State Representative Jonathan Steinberg added, “This storm hit Westport like a freight train — and it sounded like one. People say that Eversource’s response is unacceptable. Well, the word ‘unacceptable’ is unacceptable.”

Senator Richard Blumenthal, Lieutenant Governor Susan Bysiewicz and 1st Selectman Jim Marpe at Town Hall. (Photo/Calvin Carson)

Roundup: Mid-Afternoon, Day 3…

A press release from town officials says:

Eversource has deployed its “Make Safe” crew as of 6 this morning, so progress is expected on blocked roadways. The town Department of Public Works has initiated the cleanup of trees and debris, and many previously impassable roads are now clear. Emergency access is prioritized.

Here’s what some of Westport still looks like, 72 hours after Isaias struck. This is on Charcoal Hill Road. (Photo/Pat Blaufuss)

  • Police are aware of the signal light outages at high traffic intersections and are making efforts to monitor them as power continues to be restored. Temporary signage and other warning devices have been deployed as equipment inventory allows in the areas determined to be of greatest need. However, please understand that the Police Department cannot safely or effectively provide personnel to manually direct traffic at all of the main intersections. Attempting to do so only creates more traffic back up and further disruption. Motorists should continue to proceed through intersections with caution and obey temporary signage where posted. Please allow extra time to reach your intended destination to account for increased traffic on our roadways.
  • AT&T Wireless and Verizon Wireless teams have been working around the clock to restore cellular service in Westport. Last night, Verizon successfully deployed a spot cell at the Compo beach area.  AT&T has deployed a mobile cell tower at the Police Station. Many of the surrounding cell sites are back on line.

·         The charging station is currently down at the Senior Center. Charging stations and WiFi can be accessed at the rear of Town Hall (110 Myrtle Avenue via access through St. John’s Place) and the Westport Weston Health District (180 Bayberry Lane) in addition to WiFi access at the Library (20 Jesup Road).

·         Non-potable water filling stations are available at all fire houses.

The Verizon mobile hot spot, near the Compo Beach skate park. (Photo/Matt Murray)

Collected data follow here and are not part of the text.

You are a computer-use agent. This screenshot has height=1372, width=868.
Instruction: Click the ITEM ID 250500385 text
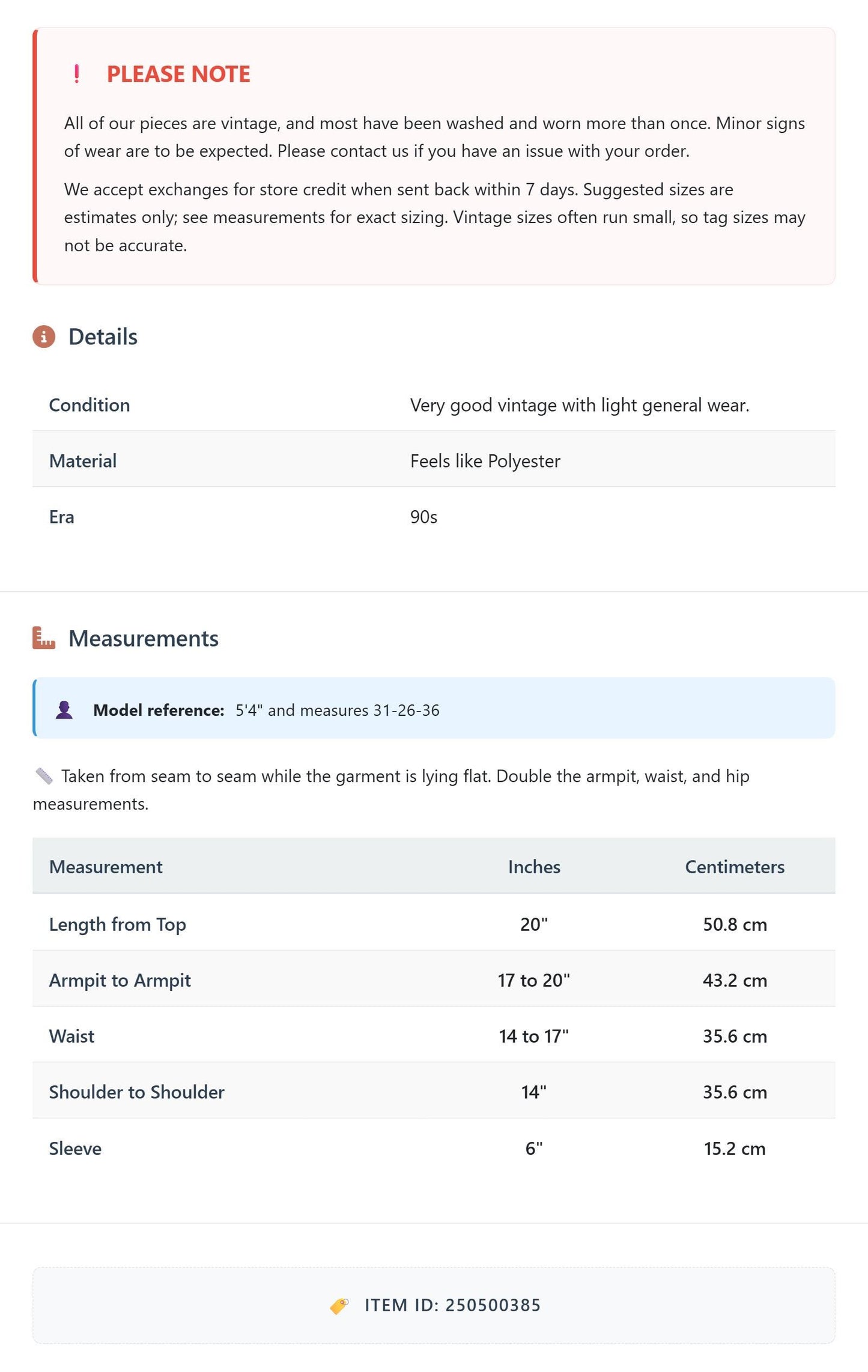453,1305
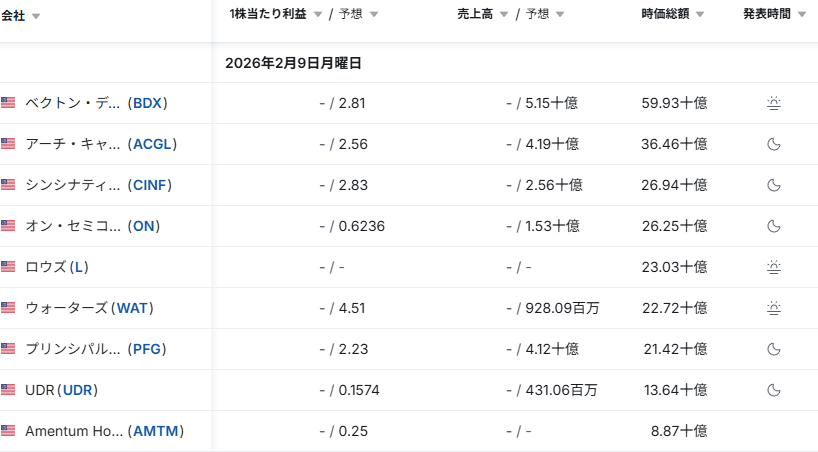This screenshot has width=818, height=452.
Task: Sort by the 売上高 column arrow
Action: click(506, 14)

Rizzuto’s has rented a 175kw generator. They and the Lobster Shack are open from 4 to 9:30 p.m. today for takeout and dine-in. Their phones and internet are out, so you can’t order ahead. No problem — both restaurants are well worth the trip!

Also open with a generator: Gold’s. They’re there until 4 p.m. today (or until they run) — same thing tomorrow. Certain items only, of course. They too have no phone, no internet and no power. Old school!

Gold’s is pure gold!


Looking for fresh food — and want to buy local?

Check out Belta Farms, on Bayberry Lane!

(Photo/Ellen Wentworth)


This crew arrived from Nova Scotia. They spent a few hours in the Unitarian Church parking lot, and have now started working. Thanks, Canada — good thing the border was opened for them!